When your old water heater is nearing its end, your plumber may recommend going with a tankless water heater. While each provides hot water when you need it, today, large water heater tanks are being replaced with tankless models. The following will describe the differences between a tank and a tankless hot water heater, and why many are considering making the switch.
Hot Water on Demand
Of course, the most obvious difference is that a tankless hot water heater does not require a container to hold hot water in. Instead of using a tank, like older water heaters do, a tankless model uses special heaters to bring water up to temperature when a consumer calls for it. This process results in the production of hot water only when requested, while a water heater with a tank will keep water at heated temperature continuously.
A tankless water heater uses less energy than one with a tank. How water kept in a tank constantly uses energy to maintain the water at an elevated temperature. Even if the water is not being used, the water stays hot. In contrast, with a tankless version, the water does not heat up until someone in the household needs it. While the tankless uses bursts of energy while heating, it uses little to no energy when there is no demand for it.
In addition, a tank water heater generally uses propane, natural gas, or electricity for power. Natural gas and electricity are the options usually available with a tankless model. The natural gas option is the most efficient in both the tank and tankless models.
Hot water output is another difference between tank and tankless water heaters. The amount of hot water you receive from of a water heater with a tank depends on the size of the reservoir. If the demand goes beyond the amount of hot water in the tank, the consumer may get a blast of cold water. With a tankless heater, the amount of hot water available is almost limitless because there is no need for a finite reserve.
Installation requirements for each type of water heater is a bit different. For a tank version, you will need a designated amount of square footage in which the tank sits. The plumber will need a source of power and water lines to the area as well. For a tankless water heater, the plumber will need wall space on which to mount the tank. The unit usually sits a few inches out from the wall surface. Again, a source of power and water lines will need to be near.

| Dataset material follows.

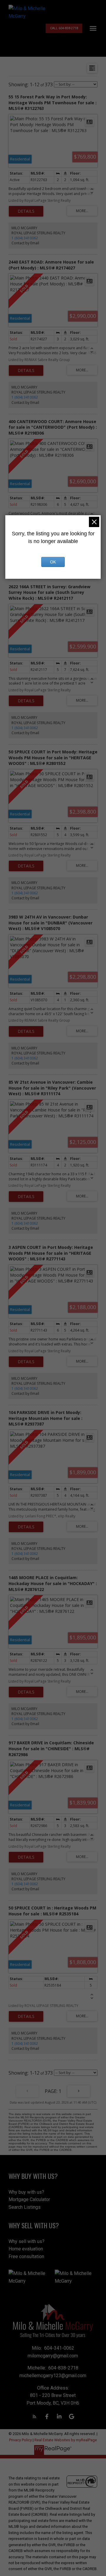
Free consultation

Maintenance requirements are different for tank and tankless water heaters. Every year manufacturers recommend that home owners flush a tank heater to remove sediment. These models also have sacrificial rods that need replaced every few years. For tankless models, filters that catch sediment need changed and routine flushing of the heat exchanger will do the job.
When you need to think about installing a new or replacing an old water heater, it is a good time to consider changing from a tank to a tankless water heater. Each has its advantages and disadvantages and the choice depends on the home owner’s preferences and regulations in the area. Some new subdivisions are requiring tankless water heaters. Most homeowners like the tankless option due to the energy efficiency and reduced danger of a water leak.